Requirement:
Across the records that follow, give the number of lines containing the word "agent" and nothing else.

Exercise materials:
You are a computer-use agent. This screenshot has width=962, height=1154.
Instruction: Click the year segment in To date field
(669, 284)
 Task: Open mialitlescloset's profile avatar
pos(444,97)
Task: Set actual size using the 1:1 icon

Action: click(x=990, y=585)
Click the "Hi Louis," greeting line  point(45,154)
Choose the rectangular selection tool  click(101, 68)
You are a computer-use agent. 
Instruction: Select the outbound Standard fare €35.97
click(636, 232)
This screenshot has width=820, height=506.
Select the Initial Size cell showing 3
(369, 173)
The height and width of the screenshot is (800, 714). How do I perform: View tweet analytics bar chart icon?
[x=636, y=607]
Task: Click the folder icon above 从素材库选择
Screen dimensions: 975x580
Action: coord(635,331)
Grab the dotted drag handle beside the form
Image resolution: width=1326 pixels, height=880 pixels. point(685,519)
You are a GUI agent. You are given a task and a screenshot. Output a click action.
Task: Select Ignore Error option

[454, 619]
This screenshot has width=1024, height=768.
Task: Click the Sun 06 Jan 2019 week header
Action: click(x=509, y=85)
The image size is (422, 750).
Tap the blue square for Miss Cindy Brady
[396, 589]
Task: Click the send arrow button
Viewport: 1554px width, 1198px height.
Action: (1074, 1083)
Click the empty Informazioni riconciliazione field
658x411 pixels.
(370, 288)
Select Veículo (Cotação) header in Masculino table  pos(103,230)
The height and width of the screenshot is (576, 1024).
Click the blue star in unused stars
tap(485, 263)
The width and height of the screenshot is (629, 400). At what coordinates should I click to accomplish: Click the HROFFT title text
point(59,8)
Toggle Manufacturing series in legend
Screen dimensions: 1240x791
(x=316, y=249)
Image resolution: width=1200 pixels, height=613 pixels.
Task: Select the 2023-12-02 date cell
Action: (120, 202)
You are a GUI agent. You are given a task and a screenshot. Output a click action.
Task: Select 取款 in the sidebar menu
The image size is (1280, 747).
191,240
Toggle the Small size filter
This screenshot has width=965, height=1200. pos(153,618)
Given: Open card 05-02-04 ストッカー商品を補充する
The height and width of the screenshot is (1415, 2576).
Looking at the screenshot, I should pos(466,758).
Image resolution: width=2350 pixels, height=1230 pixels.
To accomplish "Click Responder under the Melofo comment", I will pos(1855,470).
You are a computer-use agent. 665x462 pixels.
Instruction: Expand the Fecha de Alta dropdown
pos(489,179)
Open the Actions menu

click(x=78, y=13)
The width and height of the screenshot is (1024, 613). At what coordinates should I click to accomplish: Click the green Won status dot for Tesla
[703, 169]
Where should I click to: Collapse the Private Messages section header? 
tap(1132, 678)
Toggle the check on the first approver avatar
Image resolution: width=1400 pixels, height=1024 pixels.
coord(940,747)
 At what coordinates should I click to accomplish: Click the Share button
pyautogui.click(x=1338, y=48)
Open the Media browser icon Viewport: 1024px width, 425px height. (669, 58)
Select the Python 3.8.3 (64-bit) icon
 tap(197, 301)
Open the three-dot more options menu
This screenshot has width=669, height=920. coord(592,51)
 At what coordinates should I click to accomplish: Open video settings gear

Response to this exercise:
5